Proxmox Homelab Build
My journey transitioning a gaming rig into a Proxmox homelab, the mistakes I made, and the final stable environment.
I recently transitioned my home server to a Proxmox VE environment - stepping out of the cozy docker-filled corner of most NAS OS’s.
My goal was to move away from simple application installation and toward managing a true virtualization environment. I initially tried Unraid and TrueNAS, but I kept hitting walls. They felt too rigid. I wanted the flexibility to spin up LXC containers, Docker instances, and full QEMU VMs side-by-side without fighting the OS.
So, I wiped the drives and installed Proxmox. Here is the story of the build, the things I broke, and the stable environment I eventually managed to build.
The Camouflaged Server
My fiancé wouldn’t appreciate an enterprise rack server that sounds like a jet engine. I built this on “standard” hardware. A repurposed gaming rig tucked away in a generic black case, camouflaged in the corner of my office.
| Component | Model/Spec | Role | Notes |
|---|---|---|---|
| Compute | Intel Core i7-8700k | Primary CPU | 6 Cores / 12 Threads |
| Memory | 16GB DDR4 | RAM | The current bottleneck (more on this later) |
| GPU | Nvidia GTX 970 | AI Accelerator | Passed through to Immich for facial recognition |
| Boot Drive | Samsung 500GB NVMe | OS & ISOs | Fast storage for templates and the host OS |
| Bulk Storage | 4x 1TB HDD (RAIDZ1) | Data Pool | ~3TB Usable for Nextcloud/Media |
| Chassis | Generic Black Box | Case | Stealth build; high WAF (Wife Approval Factor) |
The Network Topology

An overview of the network topology and server architecture.
The Struggle: Why I Nuked It and Started Over
My early attempts were a mess of permission errors and connectivity black holes. I struggled to wrap my head around mounting container storage in a way that allowed for cross-container talk. Sort of defeating the purpose, but ultimately getting the apps to see the data they needed. And without going too much into detail… I truly understand the saying:
"IT'S ALWAYS DNS"
Eventually, I realized I had dug myself into a hole. I did the only reasonable thing: I nuked it and started over.
The second time around, I leaned heavily on the Proxmox VE Helper-Scripts. After creating my own templates, based on these installation scripts, things were a breeze.
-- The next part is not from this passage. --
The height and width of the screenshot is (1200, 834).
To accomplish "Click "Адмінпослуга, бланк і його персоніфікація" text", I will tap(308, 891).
Specifically for complex apps like Nextcloud; removing the need to manually configure the Nginx reverse proxy or the database backend from scratch.
The Service Stack
I currently host over 20 services, here are just a few of them…
Core Infrastructure (VMs)
- Home Assistant OS (HAOS): The central brain for my IoT devices.
- OpenWrt: I run two instances (production and lab) for network segmentation.
- Windows Server 2025: A virtualized instance of Microsoft’s latest server OS. It’s new, shiny, and serves as my sandbox for Active Directory learning.
Productivity & AI (LXC)
- Immich: This is where that GTX 970 shines. It handles photo backup and AI asset management.
- Nextcloud: The “Google Drive killer” for self-hosted files.
- Paperless-ngx: For OCR-ing and archiving physical documents.
- Ollama: Running local LLMs on my own hardware.
- Dashy: My “Start Page.” I use this for quick navigation to all services, while keeping the Proxmox WebUI open on a second monitor for system health.
Continuing Operations: Staying Alive
The most painful lesson of this migration was the forced restart. To ensure that never happens again, I’ve established a strict maintenance routine:
- The “Sunday Update”: I don’t auto-update. Every Sunday, I sit down, review pending updates, and apply them manually. This keeps me in the loop on what’s changing.
- The Backup Strategy: I use the Google Drive API with
rsyncto push critical data offsite. If, God forbid, 2 drive failures happen simultaneously, my data will survive. - Monitoring: While Dashy gives me access, I rely on the Proxmox WebUI to watch resource usage—specifically that RAM usage, which is constantly hovering near the limit.
Future Plans: Breaking the RAM Limit
Right now, my biggest limitation is the 16GB of RAM.
I want to use Windows Server 2025 to simulate a full corporate environment—Domain Controller, clients, policies, the works. Currently, I have to boot up old laptops physically to act as “clients” because my server doesn’t have the memory to run the Windows VMs I need.
If I win the lottery, the next upgrade is doubling (or quadrupling) that RAM. Once I do that, those old laptops can finally retire, and the sad, but quiet black box in the corner will truly run the show.